41% of agents say cash offers are the most effective strategy in a multiple offer situation, but don’t underestimate the power of pizza.
The things some buyers will do to win a home in a multiple offer situation is crazy, and many times downright risky, such as waiving contingencies, offering 30% over listings… the list goes on. Real estate agents throughout the past six months submitted nearly four offers per client on average before one was accepted, with 13% saying it took on average six or more.
The good news is home shoppers are still finding homes to buy, despite intense competition and multiple offers, with the help of their real estate agents. A new survey by Zillow breaks down the strategies that are working in today’s market to score a home – and what buyers should be prepared for.
Sweetening the offer
Agents are using a variety of tactics to help their clients’ offers stand out. At least half of listing agents surveyed encountered an all cash offer, an escalation clause, submission before the offer review date, a higher down payment or more earnest money when reviewing offers.
Out of these strategies, one of the most effective to win a deal is an all-cash offer. About four in five agents (77%) sometimes submitted all-cash offers on behalf of their clients, and 41% of listing agents said an all-cash offer was the most effective strategy in their recent transactions, especially when multiple offers are submitted.
However, cash offers are not feasible for most buyers in the market, and agents use an assortment of strategies to win offers. About 21% of buyers’ agents offered a higher down payment or more earnest money to get their client’s offer to stand out, and about one-quarter always submitted before the review date. More unconventional strategies that agents are using include offering leaseback, throwing a pizza party, and sending flowers to the sellers.
The role of real estate technology
With the market moving so fast, the best and easiest way to get a speed advantage is to get tech savvy. Agents say 31% of clients always or usually tour a home virtually before visiting in person.
“Being able to tour a home virtually is a big timesaver for buyers,” says Josephine Sabatino, broker manager at RE/MAX Edge in New York City. “3D tours provide buyers a clear, detailed view of the home and they can decide if it’s right for them.
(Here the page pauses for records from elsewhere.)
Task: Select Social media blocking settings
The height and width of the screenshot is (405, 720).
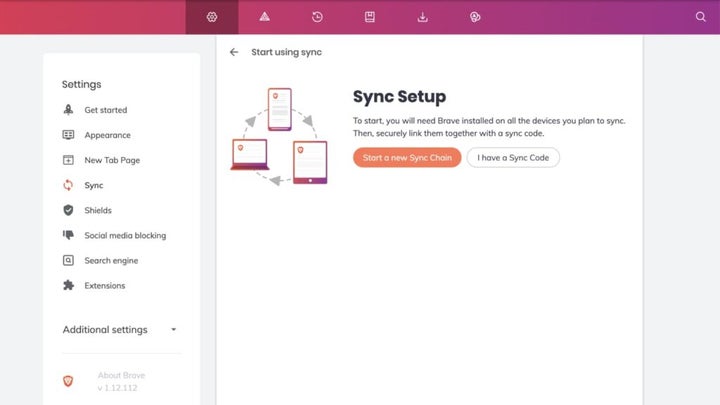Action: 125,235
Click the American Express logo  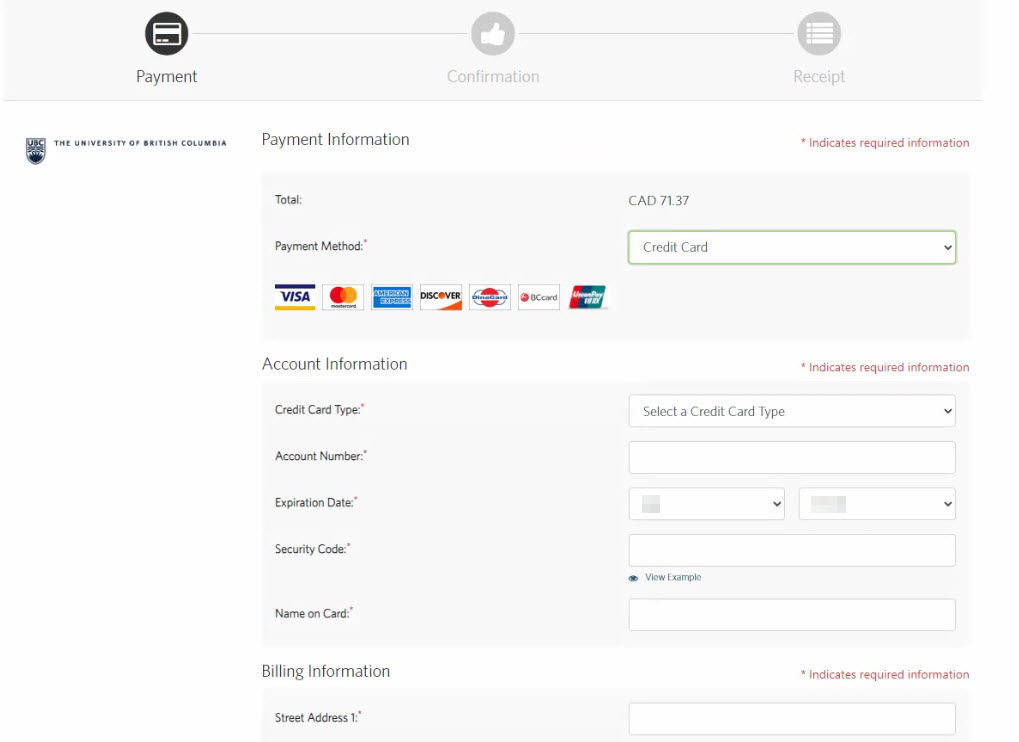point(392,297)
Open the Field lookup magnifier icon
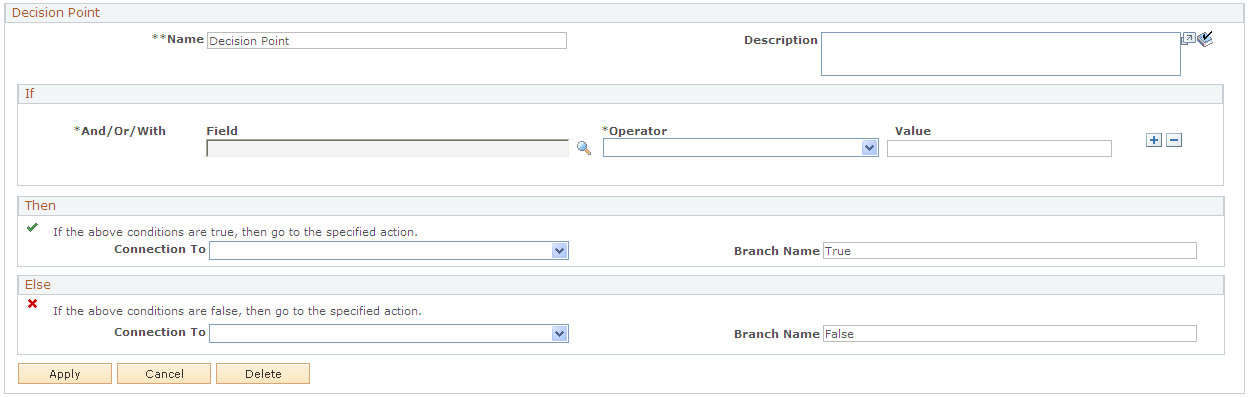1250x398 pixels. 584,148
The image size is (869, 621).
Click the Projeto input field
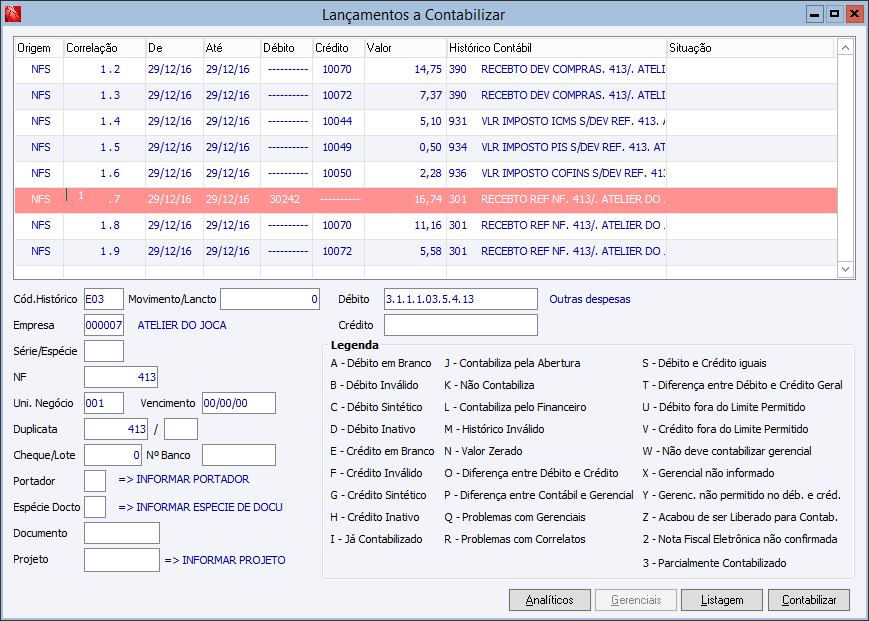pyautogui.click(x=121, y=560)
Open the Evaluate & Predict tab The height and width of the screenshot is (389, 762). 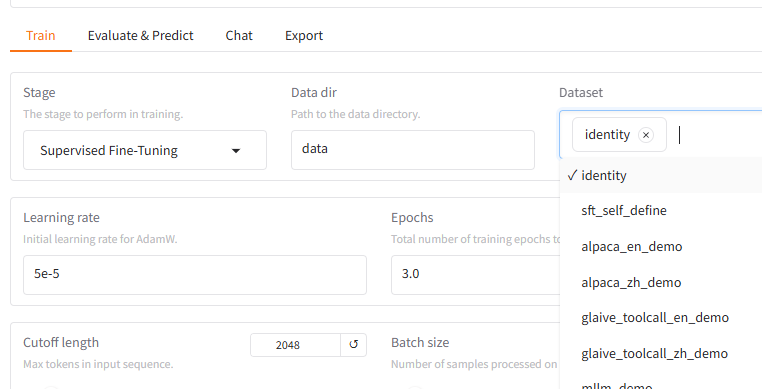coord(140,35)
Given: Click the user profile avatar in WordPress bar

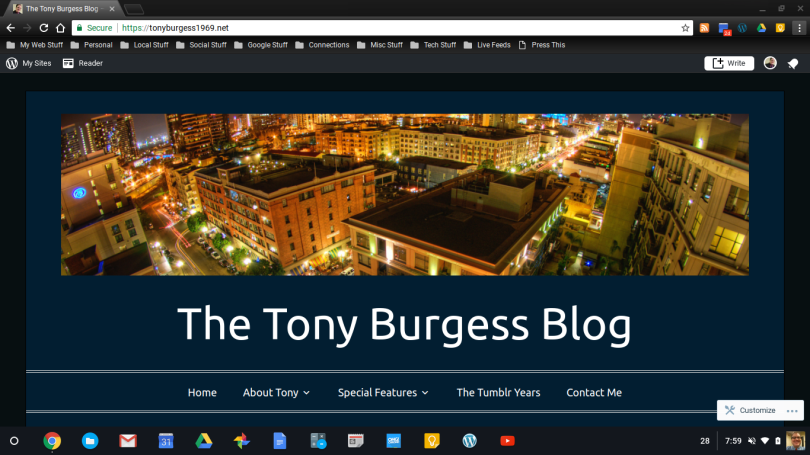Looking at the screenshot, I should tap(770, 63).
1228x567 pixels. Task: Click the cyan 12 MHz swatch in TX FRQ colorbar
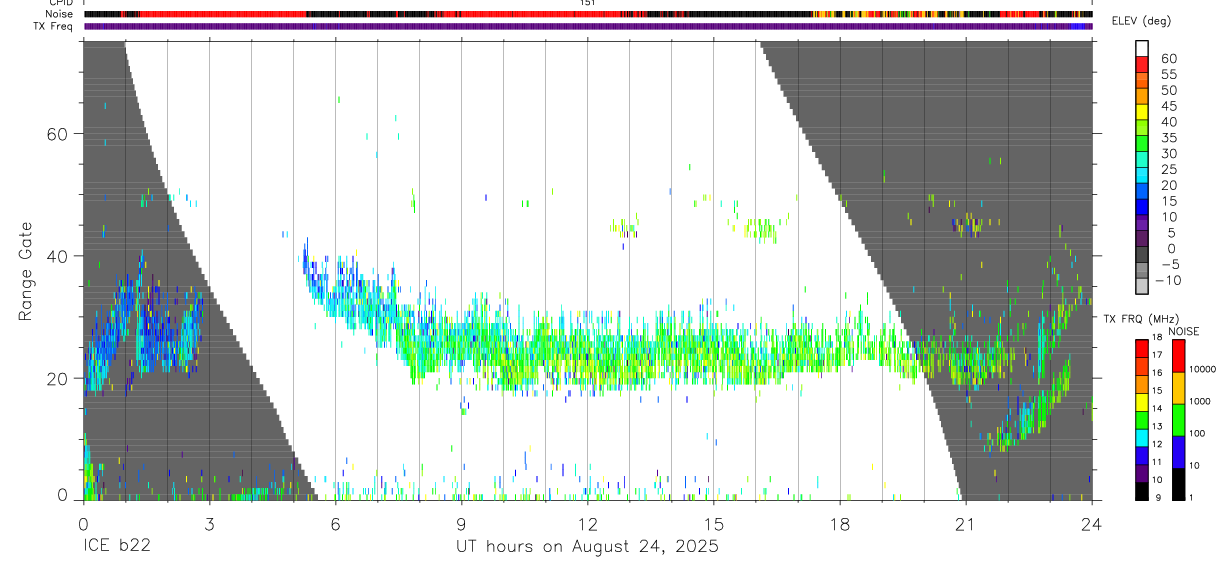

This saves buyers from going to see a bunch of homes that just don’t work, and help narrow down their choices early.”
Risky offer strategies
Waiving contingencies is common in an ultra-competitive market, and can be frustrating to home shoppers who lose bids to buyers using this strategy. In their last three to five transactions, at least half of the listing agents surveyed encountered waived inspections or financing in multiple offer situations. However, waiving contingencies can pose a huge risk to buyers in the short and long run.
- Waiving an inspection puts buyers at risk of unknown structural, mechanical or safety defects which can be incredibly costly to the buyer.
- If a buyer waives financing and their loan is not approved or the home doesn’t appraise at the offer price, it’s the buyer’s responsibility to make up the difference in cash or walk away from their earnest money deposit – both potentially costly consequences.
- So-called “love letters,” intended to tug on a seller’s heartstrings, can put buyers and agents at risk of fair housing violations. These letters can include personal demographic information about the buyer, unlawfully swaying a seller’s decision, which can violate the Fair Housing Act. This is also not a successful strategy for buyers — according to the agents surveyed, love letters are the least important factor for sellers in the current market.
Agents are the key to winning the deal
The residential real estate market is not expected to slow down anytime soon, and that is why it’s imperative for buyers to find a knowledgeable and trusted agent to guide them through the stressful and daunting process of purchasing a home.
Sabatino’s overall advice for today’s buyers? “Buyers need to remember the why and the priorities that have to come first. Don’t worry about the set up that is already in the house. Bring in a friend with vision, and you could end up utilizing spaces for things you never thought possible!”